I liked cross-country skiing when I was younger, but recently, I discovered I really enjoyed snowshoeing. It is a great workout and gets me outside. Unfortunately, we have snow but the temps are in the double-digit negatives, so being outdoors for extended periods isn’t necessarily a good thing.
This leaves me no other alternative except to turn to another favorite activity — writing. Winter days are perfect for sitting down with my laptop and pounding the keys as I peel back the layers of my characters and create something worth reading. By my side is a piping hot cup of coffee, tea or cocoa assisting in the efforts to keep me warm.
Most of my writing over the past three years has occurred during the winter and springtime and have published most of my work during the summer or fall time frame. Could that be why the winter season figures prominently in the books? The second book in the Clare Thibodeaux Series is aptly named Winter’s Icy Caress.
What impact does environment have on a writer’s creativity? Princeton English Professor Diana Fuss explored the habitats where her favorite writers penned their literary works in her study, “The Sense of an Interior: Four Writers and the Rooms that Shaped Them.”
Professor Fuss researched for eight years and visited the very rooms where the subjects of her study wrote their books. It seems each environment was as different as the subject from Freud’s antiquity-filled Victorian office to the surprise of finding Emily Dickinson’s light and airy cupola with views over the countryside. Dickinson’s writing space was unexpected, because she was widely portrayed as being a helpless agoraphobic, and many envisioned her shut up in a tiny, dark room in her father’s home.
I like to write in my library surrounded by hundreds of books and mementos from past travels. Three large multipaned windows allow the space to be flooded with the morning light, and I can look out and see the snow swirl down or watch the birds play in the fountain outside.
I know my environment plays a fundamental role in my writing. I’m happier on sunny days, morose on rainy ones, and energized by the cold snap of fall and winter weather. I get my best ideas after periods of physical activity particularly those activities that occur outdoors. My mood and my muse tend to go to the dark side after too many days when I’m stuck inside.
Unfortunately, I’m not a snow bunny, but the winter weather does influence my mood and my writing. I like to think I’m attuned to the changing environment around me whether that involves the change of the seasons or a swing in the mood of a room full of people. I strive to put my observations down on paper using them to create the imaginary worlds my characters inhabit.

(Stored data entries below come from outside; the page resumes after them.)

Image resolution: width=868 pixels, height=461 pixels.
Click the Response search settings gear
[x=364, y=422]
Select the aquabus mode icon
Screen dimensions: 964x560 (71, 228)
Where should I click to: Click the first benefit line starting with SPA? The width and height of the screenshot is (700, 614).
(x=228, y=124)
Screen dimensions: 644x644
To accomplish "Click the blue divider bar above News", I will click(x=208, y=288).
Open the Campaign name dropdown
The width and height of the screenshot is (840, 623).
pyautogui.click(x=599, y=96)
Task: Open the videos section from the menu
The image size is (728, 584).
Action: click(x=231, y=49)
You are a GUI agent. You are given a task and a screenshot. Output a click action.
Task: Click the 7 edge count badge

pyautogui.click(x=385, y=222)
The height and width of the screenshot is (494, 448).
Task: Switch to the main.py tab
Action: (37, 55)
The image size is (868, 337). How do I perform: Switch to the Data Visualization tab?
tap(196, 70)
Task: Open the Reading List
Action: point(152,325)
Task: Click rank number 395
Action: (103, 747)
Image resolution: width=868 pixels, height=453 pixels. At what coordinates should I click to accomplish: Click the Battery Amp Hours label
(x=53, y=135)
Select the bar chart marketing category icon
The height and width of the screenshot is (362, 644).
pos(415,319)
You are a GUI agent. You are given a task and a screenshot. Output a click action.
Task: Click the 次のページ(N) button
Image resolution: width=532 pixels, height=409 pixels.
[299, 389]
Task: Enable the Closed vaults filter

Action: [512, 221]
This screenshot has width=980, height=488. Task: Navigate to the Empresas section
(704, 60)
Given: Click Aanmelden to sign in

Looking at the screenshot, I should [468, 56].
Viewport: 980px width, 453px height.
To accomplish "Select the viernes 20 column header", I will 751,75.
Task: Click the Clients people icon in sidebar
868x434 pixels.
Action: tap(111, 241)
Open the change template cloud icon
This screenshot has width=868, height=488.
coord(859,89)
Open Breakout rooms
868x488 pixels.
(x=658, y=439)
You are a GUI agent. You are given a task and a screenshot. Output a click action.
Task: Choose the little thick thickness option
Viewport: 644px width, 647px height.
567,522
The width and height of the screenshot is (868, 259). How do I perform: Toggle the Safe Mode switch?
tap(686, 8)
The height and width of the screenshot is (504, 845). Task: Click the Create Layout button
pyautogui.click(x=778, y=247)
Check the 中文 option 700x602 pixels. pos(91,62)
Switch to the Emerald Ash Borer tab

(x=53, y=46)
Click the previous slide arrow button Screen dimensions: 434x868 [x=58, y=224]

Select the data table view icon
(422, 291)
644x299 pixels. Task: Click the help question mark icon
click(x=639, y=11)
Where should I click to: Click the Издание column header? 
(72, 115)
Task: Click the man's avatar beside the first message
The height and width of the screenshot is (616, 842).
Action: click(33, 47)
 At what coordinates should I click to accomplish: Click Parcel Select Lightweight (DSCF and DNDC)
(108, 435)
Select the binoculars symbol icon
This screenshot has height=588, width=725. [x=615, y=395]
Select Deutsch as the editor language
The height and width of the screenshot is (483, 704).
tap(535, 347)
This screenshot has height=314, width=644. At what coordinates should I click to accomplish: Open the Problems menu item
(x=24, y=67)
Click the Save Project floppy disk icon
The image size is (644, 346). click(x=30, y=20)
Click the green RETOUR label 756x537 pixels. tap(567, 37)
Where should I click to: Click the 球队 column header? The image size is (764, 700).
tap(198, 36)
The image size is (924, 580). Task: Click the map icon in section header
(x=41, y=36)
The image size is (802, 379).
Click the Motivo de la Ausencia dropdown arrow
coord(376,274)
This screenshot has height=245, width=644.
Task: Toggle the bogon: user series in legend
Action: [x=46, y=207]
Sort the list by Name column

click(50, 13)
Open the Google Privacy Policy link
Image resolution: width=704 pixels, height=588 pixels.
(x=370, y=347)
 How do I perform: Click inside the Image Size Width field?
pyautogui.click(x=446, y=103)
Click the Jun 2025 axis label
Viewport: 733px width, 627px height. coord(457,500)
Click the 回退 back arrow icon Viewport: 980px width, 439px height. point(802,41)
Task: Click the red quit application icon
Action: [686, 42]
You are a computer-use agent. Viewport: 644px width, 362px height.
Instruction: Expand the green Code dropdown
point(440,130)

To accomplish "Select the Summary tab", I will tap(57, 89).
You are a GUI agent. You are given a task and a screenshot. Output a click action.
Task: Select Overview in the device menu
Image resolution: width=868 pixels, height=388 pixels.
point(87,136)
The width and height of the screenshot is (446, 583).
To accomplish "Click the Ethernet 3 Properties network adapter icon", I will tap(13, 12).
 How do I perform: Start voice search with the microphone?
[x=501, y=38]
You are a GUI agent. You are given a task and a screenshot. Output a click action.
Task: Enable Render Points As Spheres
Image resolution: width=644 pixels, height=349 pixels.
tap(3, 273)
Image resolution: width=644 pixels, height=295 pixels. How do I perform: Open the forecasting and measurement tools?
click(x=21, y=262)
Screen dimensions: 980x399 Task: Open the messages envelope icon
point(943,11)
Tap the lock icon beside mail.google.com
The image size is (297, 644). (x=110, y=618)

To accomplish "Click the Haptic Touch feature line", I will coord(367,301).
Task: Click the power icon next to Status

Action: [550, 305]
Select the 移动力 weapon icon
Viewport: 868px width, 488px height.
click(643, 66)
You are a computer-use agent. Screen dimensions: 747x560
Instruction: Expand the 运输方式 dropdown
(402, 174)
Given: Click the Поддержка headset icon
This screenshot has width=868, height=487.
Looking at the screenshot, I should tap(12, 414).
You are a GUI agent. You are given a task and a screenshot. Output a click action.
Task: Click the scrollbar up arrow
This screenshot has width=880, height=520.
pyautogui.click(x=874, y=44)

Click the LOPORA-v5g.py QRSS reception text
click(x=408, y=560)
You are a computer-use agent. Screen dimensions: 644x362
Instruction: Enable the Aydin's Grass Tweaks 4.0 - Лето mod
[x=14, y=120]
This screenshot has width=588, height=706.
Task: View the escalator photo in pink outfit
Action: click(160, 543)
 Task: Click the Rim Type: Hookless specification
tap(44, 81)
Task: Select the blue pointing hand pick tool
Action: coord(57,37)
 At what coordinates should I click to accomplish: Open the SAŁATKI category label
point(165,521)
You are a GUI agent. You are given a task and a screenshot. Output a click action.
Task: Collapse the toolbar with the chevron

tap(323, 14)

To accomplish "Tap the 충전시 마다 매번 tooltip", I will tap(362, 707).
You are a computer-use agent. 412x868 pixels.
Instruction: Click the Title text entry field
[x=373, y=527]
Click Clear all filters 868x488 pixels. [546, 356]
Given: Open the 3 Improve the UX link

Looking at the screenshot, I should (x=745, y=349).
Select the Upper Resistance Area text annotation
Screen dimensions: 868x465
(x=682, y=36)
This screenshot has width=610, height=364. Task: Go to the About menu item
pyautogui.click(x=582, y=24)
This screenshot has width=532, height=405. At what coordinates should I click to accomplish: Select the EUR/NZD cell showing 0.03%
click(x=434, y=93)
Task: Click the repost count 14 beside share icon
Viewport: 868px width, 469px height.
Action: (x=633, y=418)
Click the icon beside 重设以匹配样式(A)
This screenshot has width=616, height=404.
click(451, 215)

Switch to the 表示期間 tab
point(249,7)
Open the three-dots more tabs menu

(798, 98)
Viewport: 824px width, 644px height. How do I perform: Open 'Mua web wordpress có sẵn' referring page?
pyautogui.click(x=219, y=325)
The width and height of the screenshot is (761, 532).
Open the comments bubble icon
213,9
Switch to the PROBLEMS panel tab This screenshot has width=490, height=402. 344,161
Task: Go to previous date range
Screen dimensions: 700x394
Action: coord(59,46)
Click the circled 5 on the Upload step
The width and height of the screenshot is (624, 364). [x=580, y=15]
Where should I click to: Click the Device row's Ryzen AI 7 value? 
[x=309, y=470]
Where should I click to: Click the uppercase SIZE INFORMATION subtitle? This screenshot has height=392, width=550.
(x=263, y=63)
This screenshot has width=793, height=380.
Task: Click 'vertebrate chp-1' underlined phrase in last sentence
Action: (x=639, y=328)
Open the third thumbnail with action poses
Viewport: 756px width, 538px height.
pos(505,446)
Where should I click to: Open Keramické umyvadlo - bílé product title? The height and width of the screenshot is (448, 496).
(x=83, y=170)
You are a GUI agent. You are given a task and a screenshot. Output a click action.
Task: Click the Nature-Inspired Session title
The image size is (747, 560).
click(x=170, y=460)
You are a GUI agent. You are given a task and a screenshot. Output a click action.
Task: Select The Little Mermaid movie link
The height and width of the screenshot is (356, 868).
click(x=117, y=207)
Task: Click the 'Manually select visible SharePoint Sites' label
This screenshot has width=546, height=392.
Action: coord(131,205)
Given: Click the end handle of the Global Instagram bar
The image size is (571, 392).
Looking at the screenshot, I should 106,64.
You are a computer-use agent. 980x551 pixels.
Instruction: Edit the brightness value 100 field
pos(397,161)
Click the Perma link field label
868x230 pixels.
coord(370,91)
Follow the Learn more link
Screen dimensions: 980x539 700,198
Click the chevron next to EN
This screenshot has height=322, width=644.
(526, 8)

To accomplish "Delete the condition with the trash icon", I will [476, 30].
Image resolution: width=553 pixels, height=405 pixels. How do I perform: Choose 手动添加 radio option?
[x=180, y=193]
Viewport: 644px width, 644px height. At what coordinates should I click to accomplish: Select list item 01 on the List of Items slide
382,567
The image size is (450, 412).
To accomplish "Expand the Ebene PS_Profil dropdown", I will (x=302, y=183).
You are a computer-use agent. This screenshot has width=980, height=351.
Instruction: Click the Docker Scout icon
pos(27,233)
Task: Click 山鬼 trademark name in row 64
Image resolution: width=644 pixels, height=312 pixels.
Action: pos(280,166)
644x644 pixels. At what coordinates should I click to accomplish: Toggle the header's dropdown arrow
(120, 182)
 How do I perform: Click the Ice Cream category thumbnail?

What influences your writing, your art, and your moods? Does it matter what desk you write on? Do you like to shut out sensory stimuli like Professor Fuss found during her research on Proust? Or doesn’t it matter to you?
It is an interesting subject and I’d love to hear whether your environment affects your creativity.
love your big snow bunny. I have been inside for about 10 days.have not felt good, there is something going around here that you have no energy. when get up in mornings feel like could go back to sleep. so hope the snow and cold ends soon, this is not like me to stay inside so long.better days are coming. love your posts.